There are many ways to sort the descriptor matrix. The standard and most straightforward is to sort everything based on the norm of each column. To do this, one would do:
transformer = DistIt(zs=[8, 1, 1] * 3,
method='spf',
eq_xyz=cds[0],
full_mat=False,
sorted_atoms=[[0, 1, 2, 3, 4, 5, 6, 7, 8]] # note, this must be a list of lists
)
NOTE: sorted_atoms must contain ALL of the atoms in the molecule.
To sort, for example, only the two Hs in each water molecule in the trimer, one can use sorted_atoms in a different way:
transformer = DistIt(zs=[8, 1, 1] * 3,
method='spf',
eq_xyz=cds[0],
full_mat=False,
sorted_atoms=[[0], [1, 2], [3], [4, 5], [6], [7, 8]] # note, this must be a list of lists
)
This will leave indices 0, 3, and 6 completely alone (the code says they will be sorted only with themselves) and only 1 can swap with 2 and only 4 can swap with 5.

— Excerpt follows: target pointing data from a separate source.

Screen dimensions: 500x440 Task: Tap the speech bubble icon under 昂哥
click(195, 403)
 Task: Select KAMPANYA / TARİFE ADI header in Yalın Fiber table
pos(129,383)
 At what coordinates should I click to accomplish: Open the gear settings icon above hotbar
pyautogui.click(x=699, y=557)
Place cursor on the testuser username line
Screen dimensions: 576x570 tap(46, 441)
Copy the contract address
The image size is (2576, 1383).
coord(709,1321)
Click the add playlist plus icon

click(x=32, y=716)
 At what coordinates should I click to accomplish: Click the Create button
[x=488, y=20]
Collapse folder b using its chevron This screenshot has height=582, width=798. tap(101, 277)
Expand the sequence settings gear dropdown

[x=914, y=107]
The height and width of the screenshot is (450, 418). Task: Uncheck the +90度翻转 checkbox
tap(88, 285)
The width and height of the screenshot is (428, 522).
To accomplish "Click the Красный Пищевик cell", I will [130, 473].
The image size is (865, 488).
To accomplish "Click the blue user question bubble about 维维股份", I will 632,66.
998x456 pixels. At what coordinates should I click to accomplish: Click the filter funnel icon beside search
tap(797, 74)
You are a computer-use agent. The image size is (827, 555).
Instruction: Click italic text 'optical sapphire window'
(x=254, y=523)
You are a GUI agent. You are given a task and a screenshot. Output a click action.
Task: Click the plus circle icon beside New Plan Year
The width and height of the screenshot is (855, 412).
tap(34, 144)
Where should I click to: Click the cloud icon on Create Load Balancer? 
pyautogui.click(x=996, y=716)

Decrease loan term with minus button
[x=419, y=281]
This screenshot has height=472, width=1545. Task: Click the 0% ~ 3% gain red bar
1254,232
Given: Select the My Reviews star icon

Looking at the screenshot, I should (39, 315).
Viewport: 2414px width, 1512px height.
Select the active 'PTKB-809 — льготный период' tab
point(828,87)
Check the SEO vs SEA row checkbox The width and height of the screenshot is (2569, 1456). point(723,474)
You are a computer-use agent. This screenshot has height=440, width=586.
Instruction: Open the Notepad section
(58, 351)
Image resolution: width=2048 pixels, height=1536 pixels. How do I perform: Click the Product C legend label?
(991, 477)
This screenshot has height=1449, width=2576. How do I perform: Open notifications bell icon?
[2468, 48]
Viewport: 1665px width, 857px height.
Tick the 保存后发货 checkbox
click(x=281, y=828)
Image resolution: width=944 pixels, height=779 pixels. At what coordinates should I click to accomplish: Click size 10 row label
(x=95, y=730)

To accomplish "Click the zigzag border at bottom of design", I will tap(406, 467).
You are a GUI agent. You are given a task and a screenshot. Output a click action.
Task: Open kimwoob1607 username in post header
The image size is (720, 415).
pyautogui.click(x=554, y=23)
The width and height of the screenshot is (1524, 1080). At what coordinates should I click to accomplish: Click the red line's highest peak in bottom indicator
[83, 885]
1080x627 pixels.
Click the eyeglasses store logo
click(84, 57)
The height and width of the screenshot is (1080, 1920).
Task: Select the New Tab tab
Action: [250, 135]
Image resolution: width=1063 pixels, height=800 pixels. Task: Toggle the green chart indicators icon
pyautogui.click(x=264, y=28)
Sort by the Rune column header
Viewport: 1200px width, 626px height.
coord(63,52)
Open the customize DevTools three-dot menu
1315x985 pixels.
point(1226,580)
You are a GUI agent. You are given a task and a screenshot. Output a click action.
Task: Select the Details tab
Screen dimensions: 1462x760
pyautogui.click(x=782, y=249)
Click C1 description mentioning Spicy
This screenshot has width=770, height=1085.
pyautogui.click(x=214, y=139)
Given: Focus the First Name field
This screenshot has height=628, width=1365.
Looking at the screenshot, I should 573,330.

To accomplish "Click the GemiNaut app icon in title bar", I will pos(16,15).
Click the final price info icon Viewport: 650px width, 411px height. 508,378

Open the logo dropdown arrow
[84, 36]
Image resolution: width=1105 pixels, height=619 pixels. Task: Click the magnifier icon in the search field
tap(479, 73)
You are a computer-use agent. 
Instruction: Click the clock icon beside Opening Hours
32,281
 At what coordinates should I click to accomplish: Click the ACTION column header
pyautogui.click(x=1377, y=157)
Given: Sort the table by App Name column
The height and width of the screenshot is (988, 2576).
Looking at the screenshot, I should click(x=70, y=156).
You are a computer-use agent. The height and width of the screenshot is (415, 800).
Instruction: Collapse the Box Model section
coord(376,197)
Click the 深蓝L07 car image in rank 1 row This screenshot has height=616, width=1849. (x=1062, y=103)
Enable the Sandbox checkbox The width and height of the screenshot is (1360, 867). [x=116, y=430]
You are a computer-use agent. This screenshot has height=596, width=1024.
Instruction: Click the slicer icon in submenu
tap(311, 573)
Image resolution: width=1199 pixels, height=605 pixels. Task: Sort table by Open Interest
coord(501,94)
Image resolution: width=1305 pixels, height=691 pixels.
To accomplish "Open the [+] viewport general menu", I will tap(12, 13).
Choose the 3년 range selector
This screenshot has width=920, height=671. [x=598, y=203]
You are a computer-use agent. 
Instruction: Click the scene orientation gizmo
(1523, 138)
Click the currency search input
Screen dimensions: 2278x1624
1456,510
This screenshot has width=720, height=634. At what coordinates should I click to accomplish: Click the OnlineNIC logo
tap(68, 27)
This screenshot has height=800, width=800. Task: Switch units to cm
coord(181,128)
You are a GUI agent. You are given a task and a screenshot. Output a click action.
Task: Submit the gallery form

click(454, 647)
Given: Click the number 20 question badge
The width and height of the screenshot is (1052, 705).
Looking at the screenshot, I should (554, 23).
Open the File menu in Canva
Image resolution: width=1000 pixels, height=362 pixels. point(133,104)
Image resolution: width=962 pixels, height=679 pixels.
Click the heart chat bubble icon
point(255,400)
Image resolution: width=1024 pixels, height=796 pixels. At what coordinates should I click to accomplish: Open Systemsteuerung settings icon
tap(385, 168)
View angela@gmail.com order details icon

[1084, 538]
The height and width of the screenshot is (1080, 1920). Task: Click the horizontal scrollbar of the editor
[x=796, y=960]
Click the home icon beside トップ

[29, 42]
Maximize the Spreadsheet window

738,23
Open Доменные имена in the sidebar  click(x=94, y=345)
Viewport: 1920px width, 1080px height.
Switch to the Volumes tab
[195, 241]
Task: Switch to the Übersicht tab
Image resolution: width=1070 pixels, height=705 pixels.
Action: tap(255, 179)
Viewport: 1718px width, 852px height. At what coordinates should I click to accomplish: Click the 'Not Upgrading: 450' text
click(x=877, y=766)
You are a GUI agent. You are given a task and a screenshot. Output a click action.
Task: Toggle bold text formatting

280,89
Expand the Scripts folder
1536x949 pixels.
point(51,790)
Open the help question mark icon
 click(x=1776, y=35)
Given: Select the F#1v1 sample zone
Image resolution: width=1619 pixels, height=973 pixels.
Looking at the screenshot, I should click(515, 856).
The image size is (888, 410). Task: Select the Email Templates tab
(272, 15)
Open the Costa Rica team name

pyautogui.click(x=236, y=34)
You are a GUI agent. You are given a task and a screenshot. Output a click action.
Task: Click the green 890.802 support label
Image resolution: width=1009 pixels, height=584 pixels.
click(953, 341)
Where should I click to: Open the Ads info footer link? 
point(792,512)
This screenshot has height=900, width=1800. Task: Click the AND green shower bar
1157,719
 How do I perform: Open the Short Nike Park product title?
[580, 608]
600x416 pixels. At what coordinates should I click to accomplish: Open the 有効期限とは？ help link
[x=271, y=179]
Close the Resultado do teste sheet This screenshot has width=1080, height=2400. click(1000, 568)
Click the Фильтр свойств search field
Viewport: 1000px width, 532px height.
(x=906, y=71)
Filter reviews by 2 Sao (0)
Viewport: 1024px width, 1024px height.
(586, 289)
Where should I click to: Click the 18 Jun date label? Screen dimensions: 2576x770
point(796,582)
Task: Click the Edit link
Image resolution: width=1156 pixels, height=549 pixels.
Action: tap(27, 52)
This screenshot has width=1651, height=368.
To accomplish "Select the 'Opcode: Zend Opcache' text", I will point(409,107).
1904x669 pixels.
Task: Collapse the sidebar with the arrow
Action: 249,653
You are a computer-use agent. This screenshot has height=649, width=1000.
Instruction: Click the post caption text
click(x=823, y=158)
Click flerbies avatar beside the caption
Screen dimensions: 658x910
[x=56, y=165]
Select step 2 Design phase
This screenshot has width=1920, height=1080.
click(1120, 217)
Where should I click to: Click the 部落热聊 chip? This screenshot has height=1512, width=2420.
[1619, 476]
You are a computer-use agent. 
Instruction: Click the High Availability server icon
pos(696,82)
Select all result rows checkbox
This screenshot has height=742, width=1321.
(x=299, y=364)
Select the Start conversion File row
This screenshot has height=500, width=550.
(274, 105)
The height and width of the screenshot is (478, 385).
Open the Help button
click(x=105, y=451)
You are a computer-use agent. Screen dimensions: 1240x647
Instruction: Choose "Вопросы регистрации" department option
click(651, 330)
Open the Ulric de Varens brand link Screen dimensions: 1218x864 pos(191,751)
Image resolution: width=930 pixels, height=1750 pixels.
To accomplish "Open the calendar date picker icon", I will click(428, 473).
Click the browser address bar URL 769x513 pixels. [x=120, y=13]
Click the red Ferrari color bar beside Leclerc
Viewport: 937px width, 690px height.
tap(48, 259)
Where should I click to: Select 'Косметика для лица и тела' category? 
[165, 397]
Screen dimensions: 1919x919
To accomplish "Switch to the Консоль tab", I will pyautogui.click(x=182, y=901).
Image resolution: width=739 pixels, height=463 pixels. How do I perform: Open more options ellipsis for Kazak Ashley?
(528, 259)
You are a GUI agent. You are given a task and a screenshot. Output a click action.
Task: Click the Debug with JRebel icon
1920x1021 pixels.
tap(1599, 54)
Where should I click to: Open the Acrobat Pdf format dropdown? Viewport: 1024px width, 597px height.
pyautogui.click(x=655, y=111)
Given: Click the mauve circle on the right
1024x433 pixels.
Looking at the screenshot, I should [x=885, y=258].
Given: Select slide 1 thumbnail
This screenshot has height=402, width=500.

Another way to sort is by the norm of multiple columns of the matrix. For example, we can sort by each water molecule
in the water trimer by using the sorted_groups argument:
def test_coulomb():
"""Sorted/Unsorted distance matrix descriptor"""
from pyvibdmc import DistIt
transformer = DistIt(zs=[8, 1, 1] * 3,
method='coulomb',
full_mat=True, #Get the whole matrix back rather than the upper triangle
sorted_groups=[[0, 1, 2], [6, 7, 8]] # note, this must be a list of lists
)
NOTE: for sorted_groups, you do NOT have to pass in all the atoms. Here, we are only sorting the first two water molecules
of the three molecules in the trimer (no good reason to do this, just for illustrative purposes).
One can combine both methods by passing in both sorted_atoms and sorted_groups, which sorts first by atom then
by group. This should only be done if you are only sorting a subset of the atoms before sorting the groups, much like how
one would sort the two Hs on each water molecule, then the water molecules themselves.